§ Work request: Go through the data below line by line. Give only the number of lines that contain "pixels".

§ Data shown:
Start of Block

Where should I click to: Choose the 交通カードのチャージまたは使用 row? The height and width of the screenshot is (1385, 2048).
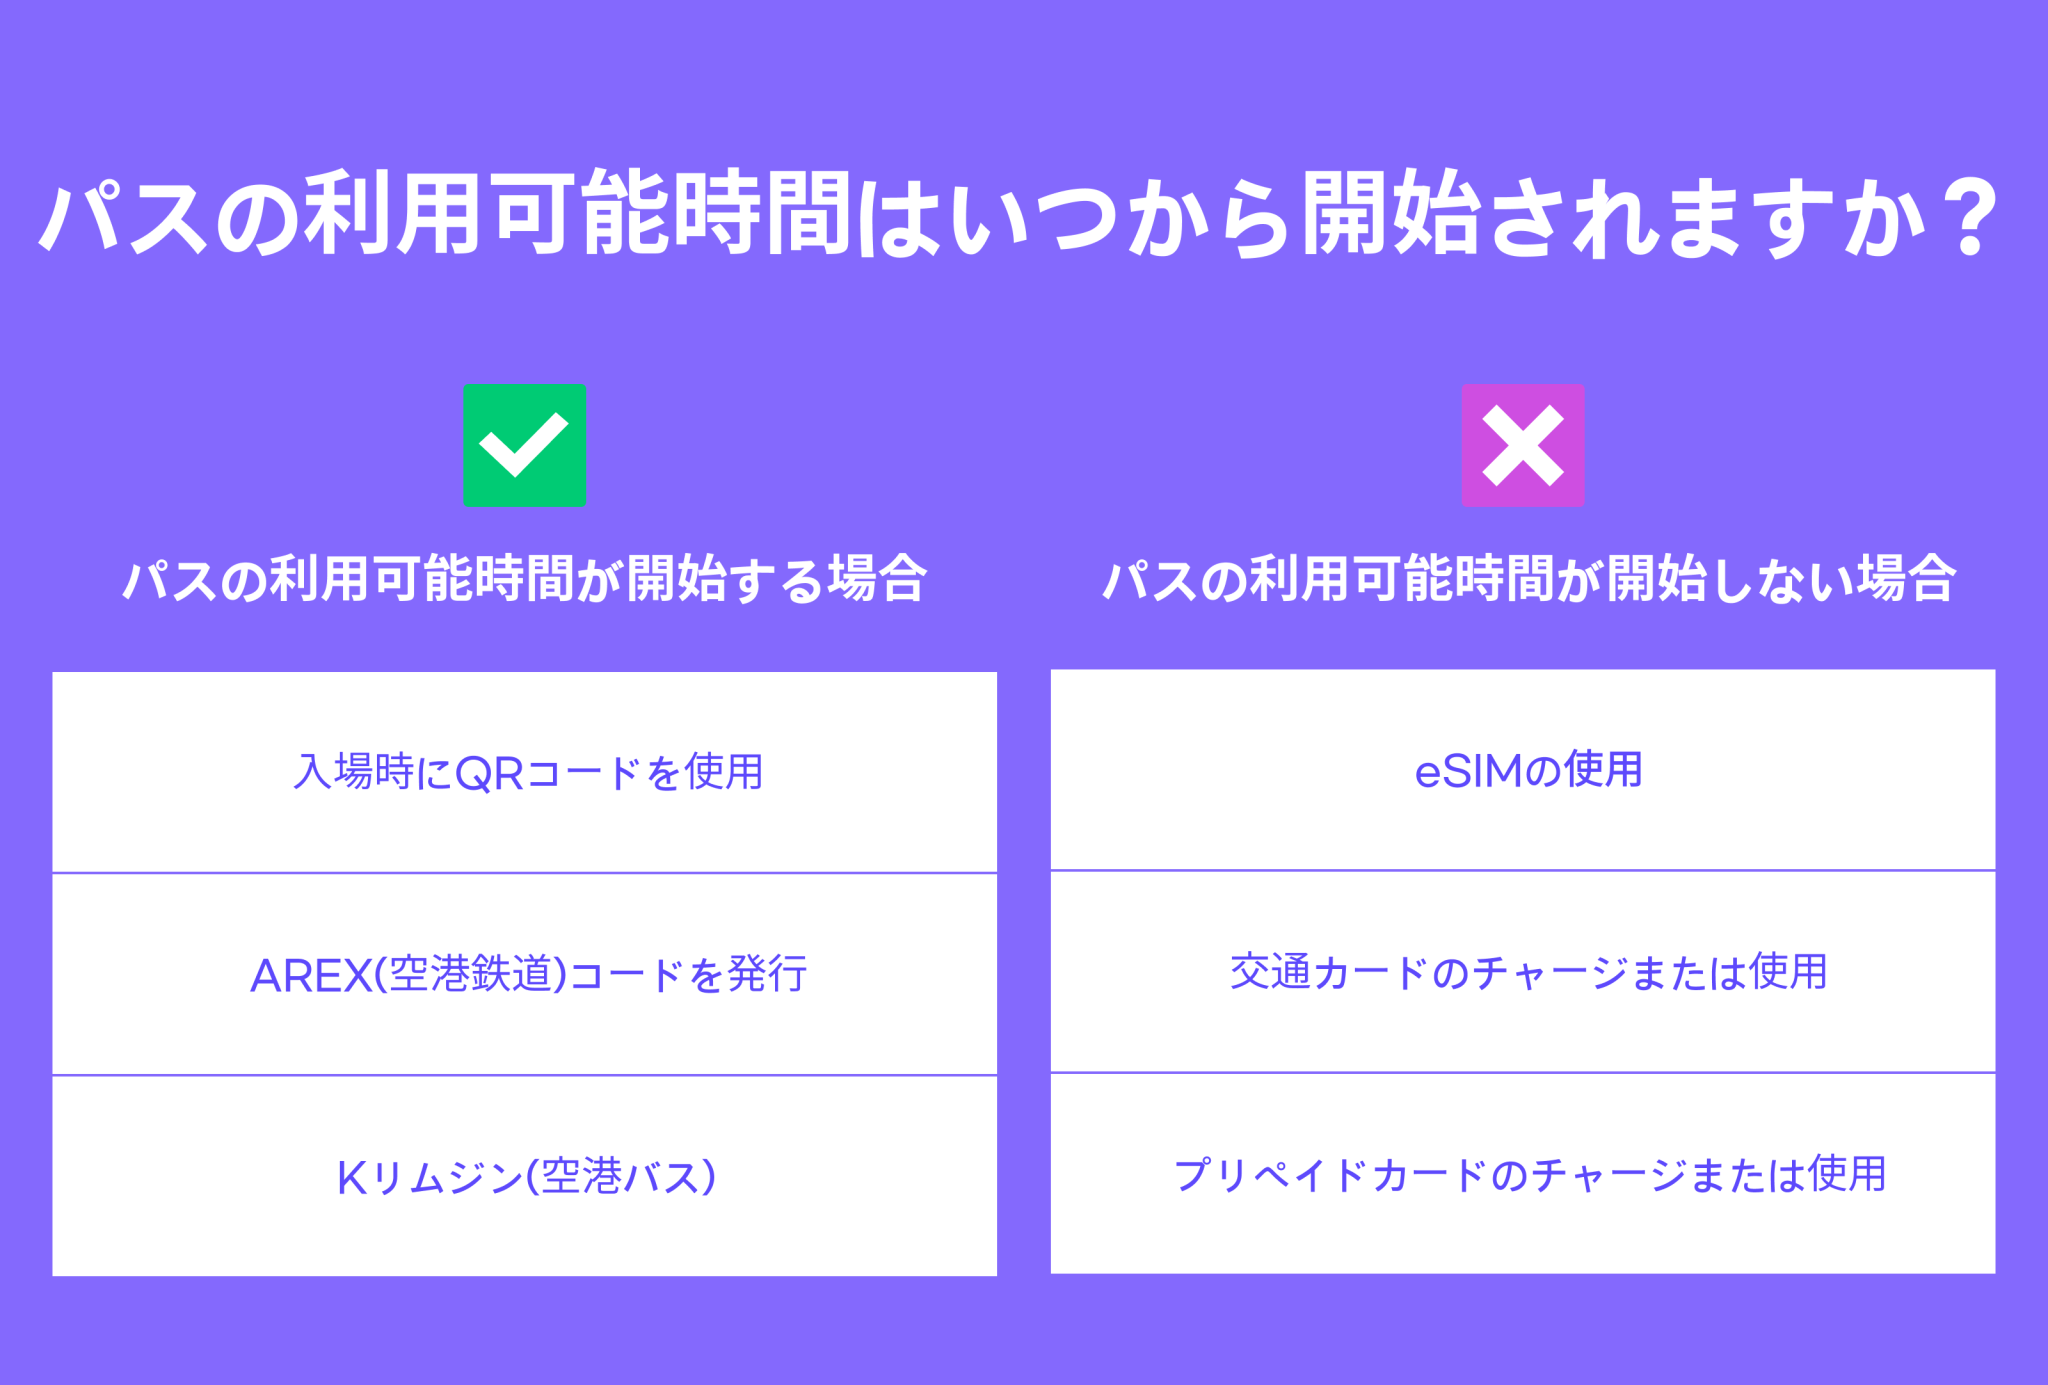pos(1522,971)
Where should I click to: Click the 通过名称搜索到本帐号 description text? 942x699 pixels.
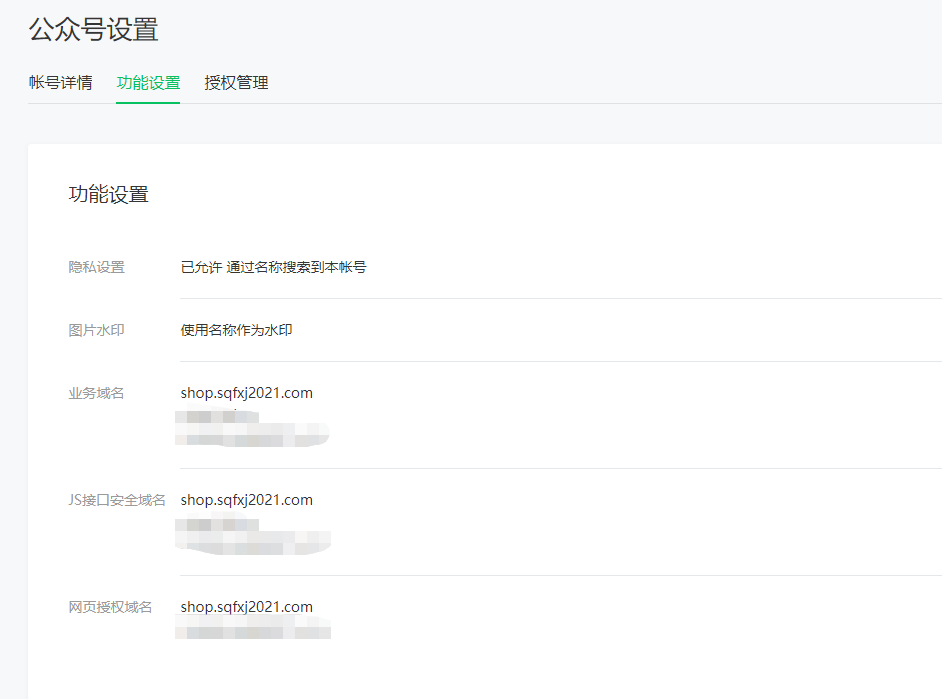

End of Block
Start of Block

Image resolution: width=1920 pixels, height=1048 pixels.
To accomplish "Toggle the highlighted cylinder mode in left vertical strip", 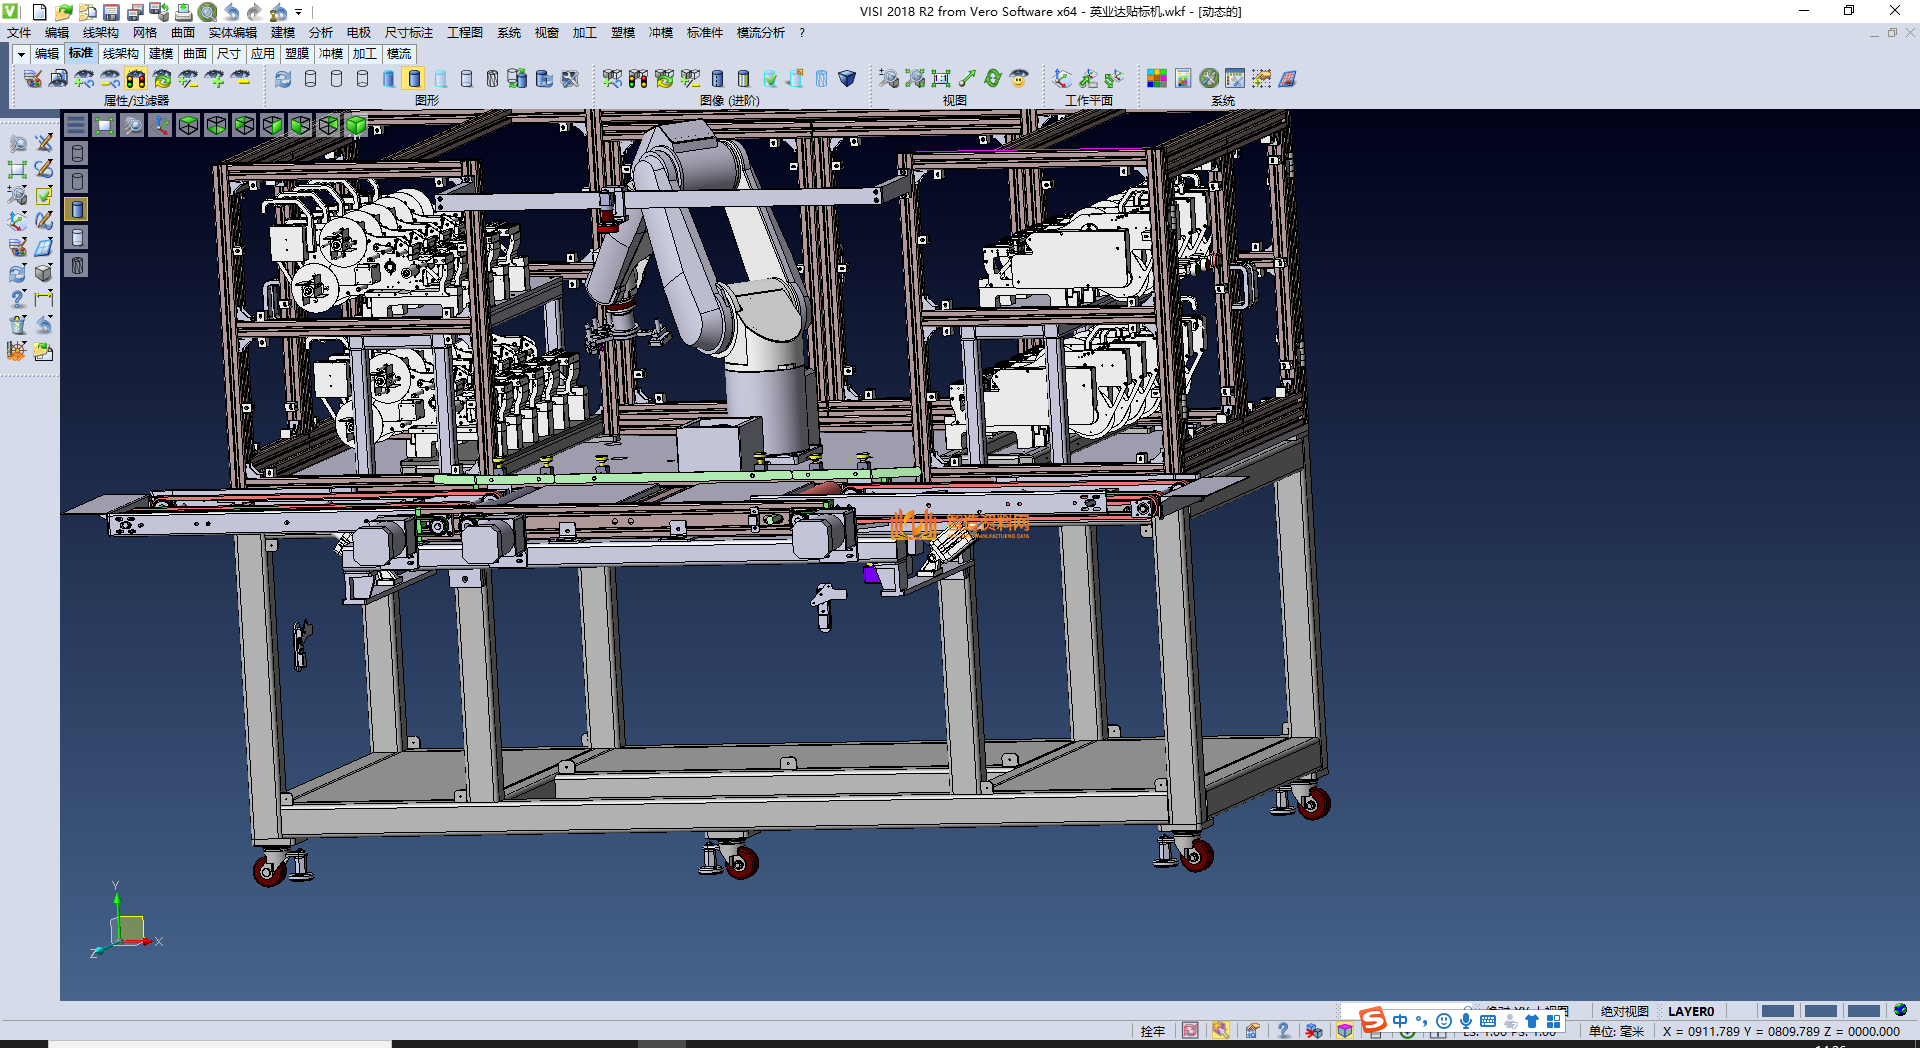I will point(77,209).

End of Block
Start of Block

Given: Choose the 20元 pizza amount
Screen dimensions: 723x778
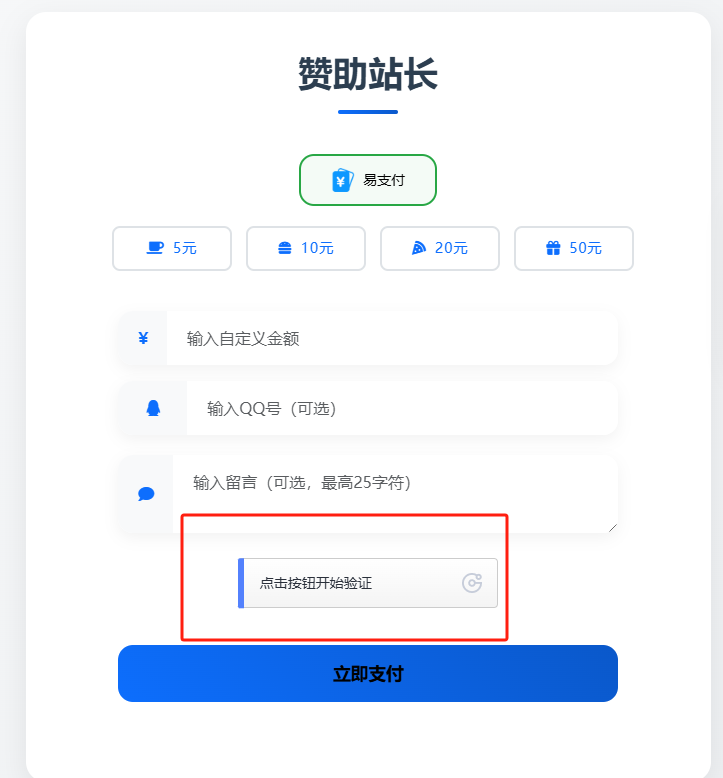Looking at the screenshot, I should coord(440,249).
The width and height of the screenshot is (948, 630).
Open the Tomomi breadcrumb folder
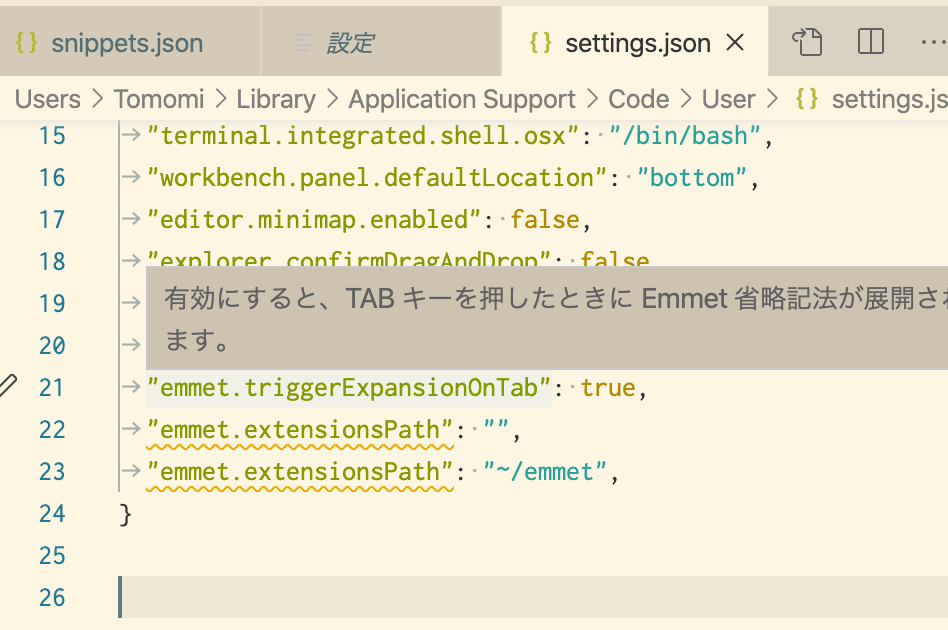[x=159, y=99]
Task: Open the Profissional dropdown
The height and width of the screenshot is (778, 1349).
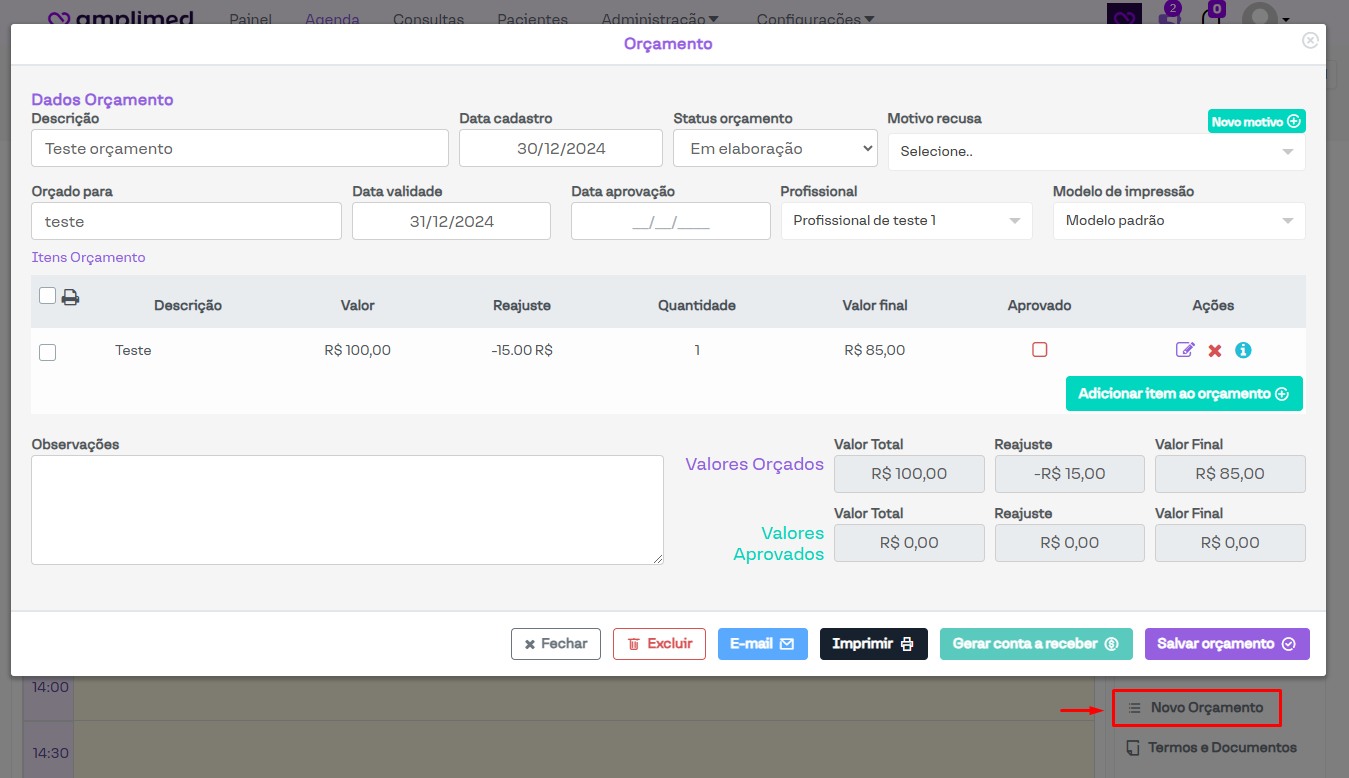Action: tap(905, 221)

End of Block

§ Your solution: 2